Иными словами, за мою «жажду» «определенности» и «понятности», вызванную абсурдным страхом (где этот страх – суждение [континуум существования]) нарушения иерархической сети моей лингвистической картины мира [высказываний], я готов заплатить цену, равную моей неадекватности самому себе, т. е. собственным несоответствием континууму моего существования [контакты моей схемы мира и моей схемы меня].

Я оказываюсь «жертвой» этого страха (где этот страх – суждение [континуум существования]), вынужденный лишаться собственной адекватности (соответствия своему континууму существования), ради ощущения этого мнимого «благополучия», даруемого мне определенностью в моей же собственной (т. е. мною созданной) лингвистической картине мира [компиляции означающих], которую я, будучи означенным и наличествуя в контексте [предмет], ошибочно принимаю за Мир [«мир»].

5.32 Означивание – суть определение функционального аспекта значения.

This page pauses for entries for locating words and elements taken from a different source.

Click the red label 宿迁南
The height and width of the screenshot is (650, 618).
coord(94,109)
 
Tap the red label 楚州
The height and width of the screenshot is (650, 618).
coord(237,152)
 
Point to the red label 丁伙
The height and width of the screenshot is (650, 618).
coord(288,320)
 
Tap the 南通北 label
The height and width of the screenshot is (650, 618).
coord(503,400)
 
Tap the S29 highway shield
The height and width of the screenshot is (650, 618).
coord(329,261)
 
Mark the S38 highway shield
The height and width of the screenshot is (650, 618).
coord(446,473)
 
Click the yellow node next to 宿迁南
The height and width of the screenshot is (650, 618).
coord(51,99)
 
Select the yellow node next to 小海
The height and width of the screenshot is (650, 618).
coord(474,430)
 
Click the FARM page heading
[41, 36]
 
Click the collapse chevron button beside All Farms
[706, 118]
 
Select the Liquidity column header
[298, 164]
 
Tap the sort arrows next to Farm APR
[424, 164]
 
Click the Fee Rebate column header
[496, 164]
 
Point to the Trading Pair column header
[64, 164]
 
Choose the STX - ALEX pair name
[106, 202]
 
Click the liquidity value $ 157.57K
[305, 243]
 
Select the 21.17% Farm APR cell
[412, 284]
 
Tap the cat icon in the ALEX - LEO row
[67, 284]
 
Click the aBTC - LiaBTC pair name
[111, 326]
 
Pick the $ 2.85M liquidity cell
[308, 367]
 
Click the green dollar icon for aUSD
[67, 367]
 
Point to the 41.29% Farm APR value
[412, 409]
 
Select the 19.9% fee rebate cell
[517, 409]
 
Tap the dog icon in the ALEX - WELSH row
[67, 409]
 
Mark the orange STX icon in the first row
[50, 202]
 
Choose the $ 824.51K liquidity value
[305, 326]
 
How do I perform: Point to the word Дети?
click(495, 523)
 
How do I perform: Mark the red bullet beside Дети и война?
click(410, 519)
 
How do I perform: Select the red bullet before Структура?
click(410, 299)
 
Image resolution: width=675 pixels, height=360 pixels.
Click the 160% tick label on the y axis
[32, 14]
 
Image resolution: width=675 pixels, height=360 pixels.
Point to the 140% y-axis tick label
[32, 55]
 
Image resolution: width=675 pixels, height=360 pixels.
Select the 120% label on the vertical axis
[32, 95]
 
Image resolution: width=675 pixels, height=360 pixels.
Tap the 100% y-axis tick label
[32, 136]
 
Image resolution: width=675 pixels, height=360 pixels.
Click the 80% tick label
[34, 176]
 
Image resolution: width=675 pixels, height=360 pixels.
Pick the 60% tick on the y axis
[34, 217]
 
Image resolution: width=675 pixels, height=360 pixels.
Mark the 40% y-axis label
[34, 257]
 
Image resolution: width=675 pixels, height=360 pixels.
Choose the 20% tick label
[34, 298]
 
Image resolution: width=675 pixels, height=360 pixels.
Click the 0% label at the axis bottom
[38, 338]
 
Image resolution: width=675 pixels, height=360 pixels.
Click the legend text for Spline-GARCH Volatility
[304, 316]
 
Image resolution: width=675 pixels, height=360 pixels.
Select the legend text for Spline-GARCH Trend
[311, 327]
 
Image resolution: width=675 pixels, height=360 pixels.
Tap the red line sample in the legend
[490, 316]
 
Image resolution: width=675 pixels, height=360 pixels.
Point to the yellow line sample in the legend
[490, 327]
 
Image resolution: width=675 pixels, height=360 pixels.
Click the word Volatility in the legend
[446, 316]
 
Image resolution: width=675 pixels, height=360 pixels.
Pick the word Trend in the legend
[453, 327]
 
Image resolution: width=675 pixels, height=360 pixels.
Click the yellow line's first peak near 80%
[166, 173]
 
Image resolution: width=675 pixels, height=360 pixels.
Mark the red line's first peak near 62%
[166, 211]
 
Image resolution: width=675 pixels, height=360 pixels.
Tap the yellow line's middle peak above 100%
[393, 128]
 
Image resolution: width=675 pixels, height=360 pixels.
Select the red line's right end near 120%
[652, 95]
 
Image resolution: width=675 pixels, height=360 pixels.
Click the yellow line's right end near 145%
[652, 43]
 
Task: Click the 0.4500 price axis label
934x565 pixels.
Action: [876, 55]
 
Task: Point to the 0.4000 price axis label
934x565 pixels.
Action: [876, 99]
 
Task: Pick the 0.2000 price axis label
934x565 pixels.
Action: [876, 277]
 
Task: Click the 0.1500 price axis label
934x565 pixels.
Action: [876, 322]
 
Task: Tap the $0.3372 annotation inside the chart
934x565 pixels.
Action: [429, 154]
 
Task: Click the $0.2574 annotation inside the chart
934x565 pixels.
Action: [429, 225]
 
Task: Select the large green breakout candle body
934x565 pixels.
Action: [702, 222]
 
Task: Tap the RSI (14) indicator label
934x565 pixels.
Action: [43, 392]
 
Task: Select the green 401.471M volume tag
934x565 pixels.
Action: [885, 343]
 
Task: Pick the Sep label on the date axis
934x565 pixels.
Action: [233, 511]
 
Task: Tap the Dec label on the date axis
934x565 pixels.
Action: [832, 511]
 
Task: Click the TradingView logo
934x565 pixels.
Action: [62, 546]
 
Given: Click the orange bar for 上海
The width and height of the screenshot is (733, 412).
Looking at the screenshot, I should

5.321 Кажется, что при означивании означается значение, однако, это действительно было бы так только в том случае, если бы означаемое, с одной стороны, не помещалось в мою лингвистическую картину мира [контекст означающих], а с другой, собственно означивание имело бы какой-то свой собственный «практический смысл», кроме необходимости введения «представительства» значения в контекст других означающих [мою лингвистическую картину мира] с целью достичь все той же определенности (допускать же, что нечто происходит «просто так», без какого-то, пусть и весьма, как это может показаться, странного или нелепого «практического смысла», абсолютно не верно). Нам же известно, что означаемое определяется не отношением с другими вещами [отношения фигуры и фона], но толкованием, т. е. его [означающего] местом в моей лингвистической картине мира, т. е. компиляцией других означающих.

5.3211 Однако, если означается не само значение [суждение], но лишь его функциональный аспект, то понятно, что само значение [суждение] остается фактически неозначенным.

С другой стороны, функциональность значения определяется не самим значением, но местом слова (или другого знака, его заменяющего) [означающего], которое его – это значение [означаемое] – «представляет» в моей лингвистической картине мира, т. е. толкованием [компиляция означающих] этого слова (или другого знака, его заменяющего) [означающего].

5.3212 «Практический смысл» означивания, таким образом, вполне ясен: всякое значение [суждение] получает благодаря означиванию развернутое толкование [компиляция означающих].

Однако, необходимо понимать, что означается не само значение [суждение], но его функциональный аспект (причем, это не его [значения] функциональный аспект, а функциональный аспект его означающего [слова или другого знака, его заменяющего]), т. е. это не функциональный аспект континуума существования, но функциональный аспект, приписанный ему [значению, суждению] моей лингвистической картиной мира.

5.3213 Иначе: слово (или другой знак, его заменяющий) [означающее] как реестр свернутых функций – это реестр свернутых функций, предполагаемых моей лингвистической картиной мира [компиляцией означающих], но не континуумом существования.